Swedish Green leader: ‘Easter riots nothing to do with religion or ethnicity’

The riots that rocked Swedish cities over the Easter holidays were nothing to do with religion or ethnicity, but instead come down to class, the joint leader of Sweden's Green Party has told The Local in an interview.

Swedish Green leader: 'Easter riots nothing to do with religion or ethnicity'

Ahead of a visit to the school in Rosengård that was damaged in the rioting, Märta Stenevi said that neither the Danish extremist Rasmus Paludan, who provoked the riots by burning copies of the Koran, nor those who rioted, injuring 104 policemen, were ultimately motivated by religion. 

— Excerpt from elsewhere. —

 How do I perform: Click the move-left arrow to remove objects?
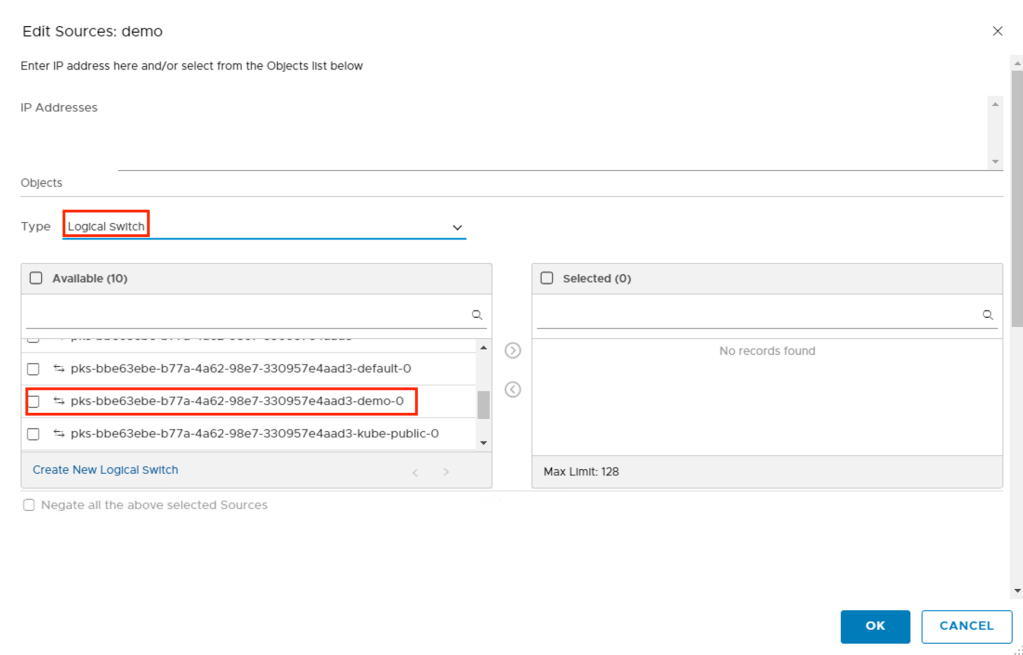point(513,389)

“His demonstration had nothing to do with religion or with Islam. It has everything to do with being a right extremist and trying to to raise a lot of conflict between groups in Sweden,” she said of Paludan’s protests. 

“On the other side, the police have now stated that there were a lot of connections to organised crime and gangs, who see this as an opportunity to raise hell within their communities.”

Riots broke out in the Swedish cities of Malmö, Stockholm, Norrköping, Linköping and Landskrona over the Easter holidays as a result of Paludan’s tour of the cities, which saw him burn multiple copies of the Koran, the holy book of Islam. 

READ ALSO: 

More than 100 police officers were injured in the riots, sparking debates about hate-crime legislation and about law and order. 

According to Stenevi, the real cause of the disorder is the way inequality has increased in Sweden in recent decades. 

“If you have big chasms between the rich people and poor people in a country, you will also have a social upheaval and social disturbance. This is well-documented all across the world,” she says. 
 
“What we have done for the past three decades in Sweden is to create a wider and wider gap between those who have a lot and those who have nothing.” 

 
The worst way of reacting to the riots, she argues, is that of Sweden’s right-wing parties. 
 
“You cannot do it by punishment, by adding to the sense of outsider status, you have to start working on actually including people, and that happens through old-fashioned things such as education, and a proper minimum income, to lift people out of their poverty, not to keep them there.”

This, she says, is “ridiculous”, when the long-term solution lies in doing what Sweden did to end extreme inequality at the start of the 20th century, when it created the socialist folkhem, or “people’s home”. 

“It’s easy to forget that 100 to 150 years ago, Sweden was a developing country, with a huge class of poor people with no education whatsoever. And we did this huge lift of a whole nation. And we can do this again,” she says. “But it needs resources, it needs political will.”